Saturday 27 February 2010

Undeserving Overbreeding...

Talk of overpopulation has been with us for some time. In 1798 (when there where only 978 million people in the world) a Church of England curate and mathematician, Thomas Malthus, argued that, if unchecked population would grow exponentially and outstrip growth in food production, leading to famine and poverty. Initially he was wrong, population grew, but so did the capacity to produce food thanks to agricultural advances.

Today there are around 6.8 billion people occupying the planet. That's up almost 1 billion people in ten years. Estimates suggest that by 2050 there will be more than 9 billion.

There are a number of concerns about these facts; amongst them the apparent reality that Malthus may well now be right. This planet cannot sustain the current population - let alone another 2.5 billion people. Famine and poverty already mark our world. However, I would suggest that it's not because we don't have the resources, but rather because of selfish greed and inequity in distribution of available resources.

The UK based Optimum Population Trust suggests that the only way to attain sustainability is to 'reduce global population by at least 1.7 billion people.

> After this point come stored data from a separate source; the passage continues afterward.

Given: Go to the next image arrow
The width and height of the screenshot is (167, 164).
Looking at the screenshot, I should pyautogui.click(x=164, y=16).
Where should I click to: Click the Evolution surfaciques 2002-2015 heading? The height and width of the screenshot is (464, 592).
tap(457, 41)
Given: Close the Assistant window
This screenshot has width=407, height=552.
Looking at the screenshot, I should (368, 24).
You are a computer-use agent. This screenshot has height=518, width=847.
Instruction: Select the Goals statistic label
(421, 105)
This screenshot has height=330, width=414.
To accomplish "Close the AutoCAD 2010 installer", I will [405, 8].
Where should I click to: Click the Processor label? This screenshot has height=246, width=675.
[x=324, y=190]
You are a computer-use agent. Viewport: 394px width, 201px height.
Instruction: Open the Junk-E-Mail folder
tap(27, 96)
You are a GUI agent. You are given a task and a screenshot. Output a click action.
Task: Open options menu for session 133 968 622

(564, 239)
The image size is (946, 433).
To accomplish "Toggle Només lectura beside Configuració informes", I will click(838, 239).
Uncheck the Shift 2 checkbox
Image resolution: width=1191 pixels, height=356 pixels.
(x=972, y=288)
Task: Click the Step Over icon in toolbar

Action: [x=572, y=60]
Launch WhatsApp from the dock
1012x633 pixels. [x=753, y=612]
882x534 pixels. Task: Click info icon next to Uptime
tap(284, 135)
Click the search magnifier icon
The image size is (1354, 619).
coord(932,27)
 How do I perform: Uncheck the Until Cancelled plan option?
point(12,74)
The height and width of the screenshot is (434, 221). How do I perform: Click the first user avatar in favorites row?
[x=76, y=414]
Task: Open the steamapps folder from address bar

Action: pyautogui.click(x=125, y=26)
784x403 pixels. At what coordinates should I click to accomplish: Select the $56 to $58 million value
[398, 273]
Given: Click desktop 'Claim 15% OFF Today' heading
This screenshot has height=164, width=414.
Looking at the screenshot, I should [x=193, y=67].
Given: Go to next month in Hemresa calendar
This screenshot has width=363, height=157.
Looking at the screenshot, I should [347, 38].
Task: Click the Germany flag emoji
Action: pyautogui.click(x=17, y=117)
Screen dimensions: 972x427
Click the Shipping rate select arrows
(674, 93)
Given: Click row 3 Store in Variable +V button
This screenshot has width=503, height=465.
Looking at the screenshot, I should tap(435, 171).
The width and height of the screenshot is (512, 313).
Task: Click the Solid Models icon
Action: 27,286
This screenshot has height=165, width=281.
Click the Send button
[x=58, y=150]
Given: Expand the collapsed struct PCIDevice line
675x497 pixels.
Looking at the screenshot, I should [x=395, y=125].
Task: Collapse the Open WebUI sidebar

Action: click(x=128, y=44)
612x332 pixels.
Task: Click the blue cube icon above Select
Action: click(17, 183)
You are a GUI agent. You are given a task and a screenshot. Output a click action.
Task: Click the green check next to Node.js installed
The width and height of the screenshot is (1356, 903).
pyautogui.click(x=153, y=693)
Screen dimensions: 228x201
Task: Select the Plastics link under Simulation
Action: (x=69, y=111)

Often the cause of concern is leveled at the speed at which 'others' - maybe people of other races, religions or social classes - are reproducing, threatening, presumably, the status quo of whatever the dominant group the commentator belongs to.

This was shockingly betrayed in the suggestion of Michael Laws, (Mayor of Wanganui, New Zealand) who proposed that in order to tackle the problems of child abuse and murder, members of the 'appalling underclass' should be paid not to have children. 'If we gave $10,000.00 to certain people and said "we'll voluntarily sterilize you" then all of society would be better off,' he told the Dominion Post newspaper.

Social (and population) engineering is not a new concept. In early 20th Century racial and Darwinian thinking encouraged the idea that the presumed 'superior' and 'fittest' would flourish, but the British upper class notice, and became concerned that the 'unfit' and 'undeserving' lower classes seemed to be 'overbreeding', or reproducing faster than they were. American sociologist Edward Ross, (1907) recommended policies that would encourage 'capable' people to heave children.

In 1938 the British Eugenics Society set up a Committee with the aim to control fertility; rather than accepting random results, they would, 'improve reproductive power of the eugenically good'. (Perhaps the most famous result of this thesis was the Nazi erradication of the 'eugenically bad'.)

Today, the fear of overpopulation continues to raise up social and racial engineers, but maybe the most insidious and covert response today is seen in the unwillingness of the minority, 'priveleged' world to share the abundant resources that already exist. Through the complex decisions of market monopolisation, withholding funds that could assist in mitigation responses and lending money at 'unbelievably unfair conditions', we have found a way of wiping out the 1.7 billion people that through lottery of birth apparently do not deserve to.